Almost everyone’s got a sport they dislike. Some people can’t stand tennis, others don’t like football. Hockey’s too fast, golf’s too slow. And some incredibly popular sports outside of the U.S., like cricket, are as well understood as trigonometry to most Americans.
Soccer is something of an exception. As a country, we’ve historically been unimpressed. We’ve even reserved its more internationally recognized name, “football,” for our own game, which barely involves feet. But it’s made an impact on young Americans—evident in the “soccer mom” appellation—and inevitably, it is gaining in popularity here. After all, soccer’s the most popular sport in the world.
However, according to right-wing talk radio, it’s un-American.
Fox News entertainer and part-time thriller novelist Glenn Beck took a long walk to lump together the World Cup with President Barack Obama. “It doesn’t matter how you try to sell it to us, it doesn’t matter how many celebrities you get, it doesn’t matter how many bars open early, it doesn’t matter how many beer commercials they run,” said Beck. “We don’t want the World Cup, we don’t like the World Cup, we don’t like soccer, we want nothing to do with it.” He then got to his point, and added, “The rest of the world likes Barack Obama’s policies, we do not.”
On G. Gordon Liddy’s show (when did he get a show?), his guest, the oh-so-charming Dan Gainor of the conservative thinktank Media Research Center, stated that soccer, a “poor man or poor women’s sport” (take that Christiano Ronaldo, David Beckham and Kaka!) is being sold as part of the “browning of America.”
So that’s it, is it?
It’s not hard to draw a line from conservative opposition to soccer and their ongoing narrative about “taking back America.” You know, before we played soccer. Or before illegal immigration? Or before racial integration?

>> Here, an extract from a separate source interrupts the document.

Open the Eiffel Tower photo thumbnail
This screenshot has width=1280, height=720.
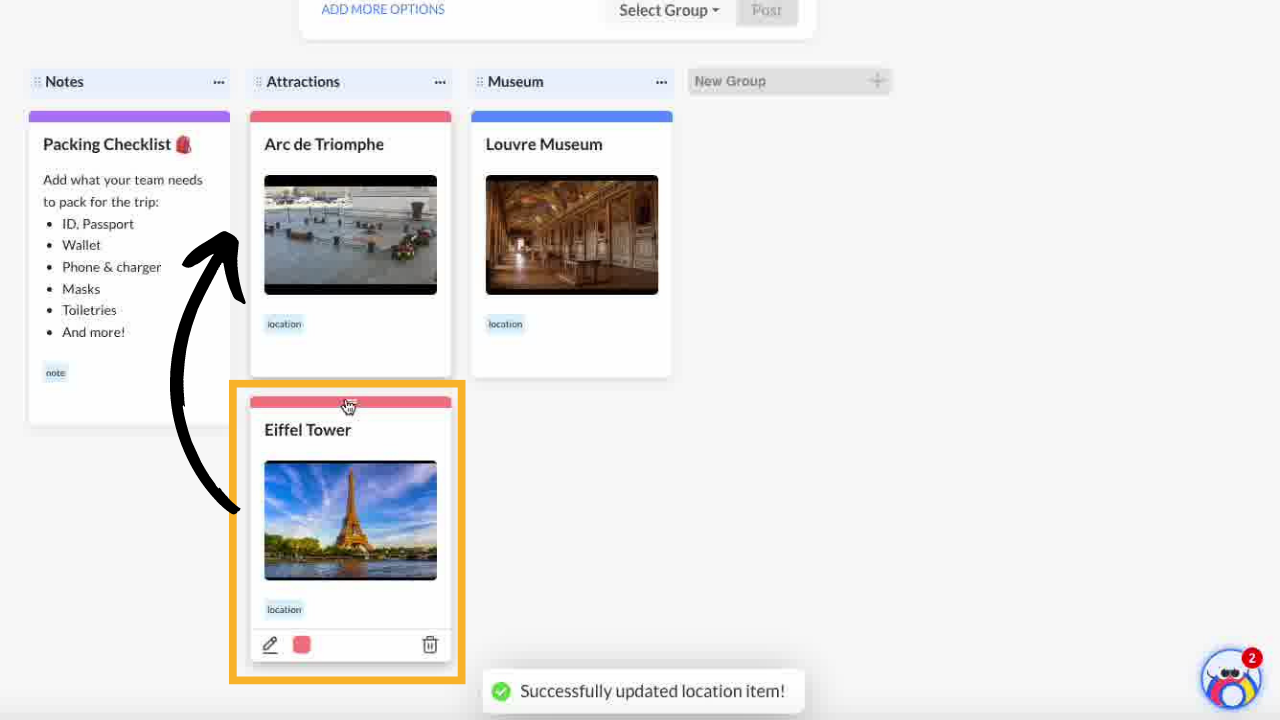pos(350,520)
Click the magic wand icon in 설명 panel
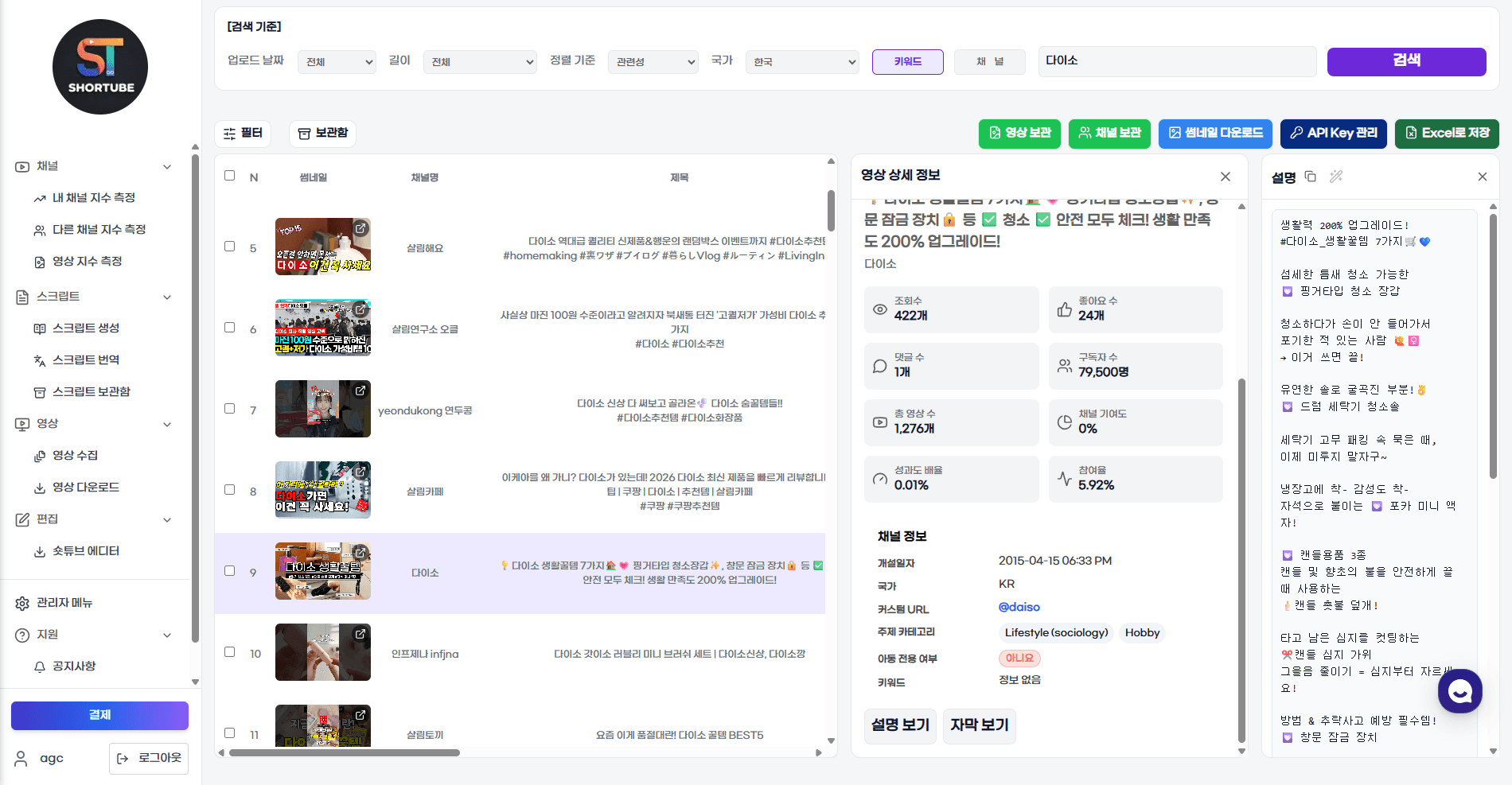The image size is (1512, 785). pyautogui.click(x=1336, y=177)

Where does that line end, exactly? Maybe Glenn Beck can chalk that out for me.
It wouldn’t be so suspicious if the language weren’t so vitriolic and focused on a simple game. You may not like soccer or its values (because all-American steroid-infested baseball’s full of values), and that’s fine, but to frame the argument to imply that you don’t like the game because the people who play it may resemble the guy who took your manufacturing job is something else entirely.
The language that they’re using, by the way, is the same language conservatives hauled out for health care reform or the stimulus package. Mark Belling, a.k.a. the guy that fills in for Rush Limbaugh, said “they’re force-feeding it down our throats.” Beck said “I hate it so much, probably because the rest of the world likes it so much … and they continually try to jam it down our throat.”
Soccer fans are also portrayed as dangerous extremists, like “liberals.” Soccer fans are “the most likely to riot,” according to Beck, and he hasn’t seen any “baseball riots.”
While a very vehement minority seems to be selling the public on soccer equals liberalism and that baseball equals conservative America, it seems they have little to say about promoting the development of baseball in China. The MLB is investing millions into the development of baseball in China. Our all-American sport is already wildly popular in neighboring Japan.
Maybe that falls under the heading of “spreading freedom?” I wonder what the reaction will be when Shanghai is in the World Series. Would really do something for the validity of the pennant’s title, wouldn’t it?